ROS-NLRP3-Caspase1信号通路介导的骨微血管内皮细胞焦亡在激素性股骨头坏死中的作用及机制研究

Vascular disorders caused by bone microvascular endothelial cells（BMECs）injury is one of the major reasons of glucocorticoid-induced osteonecrosis of the femoral head（ONFH）. In-depth understanding of the mechanism is of great importance to disease diagnosis and treatment. Our previous research data showed that GSDMD，a molecule marker of pyroptosis，as well as its upstream signaling pathway of ROS-NLRP3-Caspase1 increased significantly 24 hours after glucocorticoid injured BMECs, but the mechanism is still unclear. Accordingly, our project will firstly verify the relationship between pyroptosis and osteonecrosis of the femoral head through clinical specimens, then investigate the role and possible regulatory mechanism of“ROS-NLRP3-Caspase1” signal pathway in pyroptosis of BMECs. Finally, verify the regulatory mechanism by means of building the mouse experimental model of glucocorticoid-induced ONFH. The whole study will take advantage of measurements such as morphology, cytobiology, molecular biology and radiology. The whole study aims to provide new therapeutic targets and directions in the prevention and treatment of osteonecrosis of the femoral head from the prospective of endothelial cell injury.
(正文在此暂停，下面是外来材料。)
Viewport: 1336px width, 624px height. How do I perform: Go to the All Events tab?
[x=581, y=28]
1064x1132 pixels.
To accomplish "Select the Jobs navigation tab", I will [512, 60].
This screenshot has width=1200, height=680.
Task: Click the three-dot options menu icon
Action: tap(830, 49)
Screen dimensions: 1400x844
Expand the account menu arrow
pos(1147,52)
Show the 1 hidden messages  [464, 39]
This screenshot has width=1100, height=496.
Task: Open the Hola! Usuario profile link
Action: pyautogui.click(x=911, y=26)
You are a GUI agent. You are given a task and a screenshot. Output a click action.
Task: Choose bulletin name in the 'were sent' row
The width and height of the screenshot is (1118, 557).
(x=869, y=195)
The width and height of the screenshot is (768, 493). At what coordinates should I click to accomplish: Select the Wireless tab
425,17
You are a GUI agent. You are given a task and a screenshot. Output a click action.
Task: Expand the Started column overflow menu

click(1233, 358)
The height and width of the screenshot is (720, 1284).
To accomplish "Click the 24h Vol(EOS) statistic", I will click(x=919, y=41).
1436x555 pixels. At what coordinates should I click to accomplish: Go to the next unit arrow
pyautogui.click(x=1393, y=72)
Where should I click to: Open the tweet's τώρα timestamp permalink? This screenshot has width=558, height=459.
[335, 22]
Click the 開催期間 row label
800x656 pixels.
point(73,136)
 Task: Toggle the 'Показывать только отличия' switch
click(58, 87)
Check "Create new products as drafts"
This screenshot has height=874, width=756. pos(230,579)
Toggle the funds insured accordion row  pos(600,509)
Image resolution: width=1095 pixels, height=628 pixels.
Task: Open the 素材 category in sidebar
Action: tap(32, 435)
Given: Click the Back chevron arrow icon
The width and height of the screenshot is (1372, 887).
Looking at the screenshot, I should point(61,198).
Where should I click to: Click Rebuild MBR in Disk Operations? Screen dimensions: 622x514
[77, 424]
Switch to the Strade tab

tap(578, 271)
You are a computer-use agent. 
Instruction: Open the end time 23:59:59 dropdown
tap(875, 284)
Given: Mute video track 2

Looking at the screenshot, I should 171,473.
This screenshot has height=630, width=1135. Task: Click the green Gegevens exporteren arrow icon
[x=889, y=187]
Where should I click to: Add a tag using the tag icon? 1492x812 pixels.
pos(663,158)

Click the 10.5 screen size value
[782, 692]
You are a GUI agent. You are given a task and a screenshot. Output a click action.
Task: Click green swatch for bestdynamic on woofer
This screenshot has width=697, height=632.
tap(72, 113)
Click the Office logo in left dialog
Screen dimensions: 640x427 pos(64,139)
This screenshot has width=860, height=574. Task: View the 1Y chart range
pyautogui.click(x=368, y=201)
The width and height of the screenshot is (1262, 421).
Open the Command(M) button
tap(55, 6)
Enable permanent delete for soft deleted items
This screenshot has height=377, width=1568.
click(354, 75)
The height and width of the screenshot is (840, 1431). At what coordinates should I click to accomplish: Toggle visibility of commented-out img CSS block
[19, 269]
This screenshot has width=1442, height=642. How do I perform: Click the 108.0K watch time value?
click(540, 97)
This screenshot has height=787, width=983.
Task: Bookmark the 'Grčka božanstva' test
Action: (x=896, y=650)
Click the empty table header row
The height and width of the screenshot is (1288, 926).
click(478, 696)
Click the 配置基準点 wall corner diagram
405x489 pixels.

骨微血管内皮细胞（BMECs）损伤引起股骨头血供障碍是糖皮质激素导致股骨头坏死的主要环节之一，深入理解其具体机制对于疾病的诊治具有重要意义。预实验中我们在体外水平构建激素损伤BMECs模型，发现BMECs损伤24小时后存在焦亡标志分子GSDMD及其上游信号通路ROS-NLRP3-Caspase1分子表达升高,其具体机制尚不清楚。本课题拟采用形态学、细胞生物学、分子生物学和影像学等多种手段，从临床标本中明确焦亡与激素性股骨头坏死的关系，通过构建糖皮质激素损伤BMECs模型探究“ROS-NLRP3-Caspase1”信号通路在焦亡参与激素损伤BMECs的作用及可能调控机制，最后通过构建小鼠激素性股骨头坏死动物模型对调控机制进行验证，以期从血管内皮损伤角度为激素性股骨头坏死的防治提供新的治疗靶点和思路。

骨微血管内皮细胞（BEMCs）损伤是糖皮质激素引起缺血性股骨头坏死发病机制的重要原因之一，具体机制的阐明对于疾病防治有重要意义。在本课题中，我们在细胞和动物水平对这一科学问题进行了系统性研究。研究结果表明，高浓度糖皮质激素诱导BMECs发生氧化应激，通过ROS激活依赖Caspase-1的经典途径，导致细胞焦亡发生。本研究对糖皮质激素损伤股骨头BMECs提供了直接的证据，为未来从血管内皮角度防治激素性股骨头坏死提供了新的思路。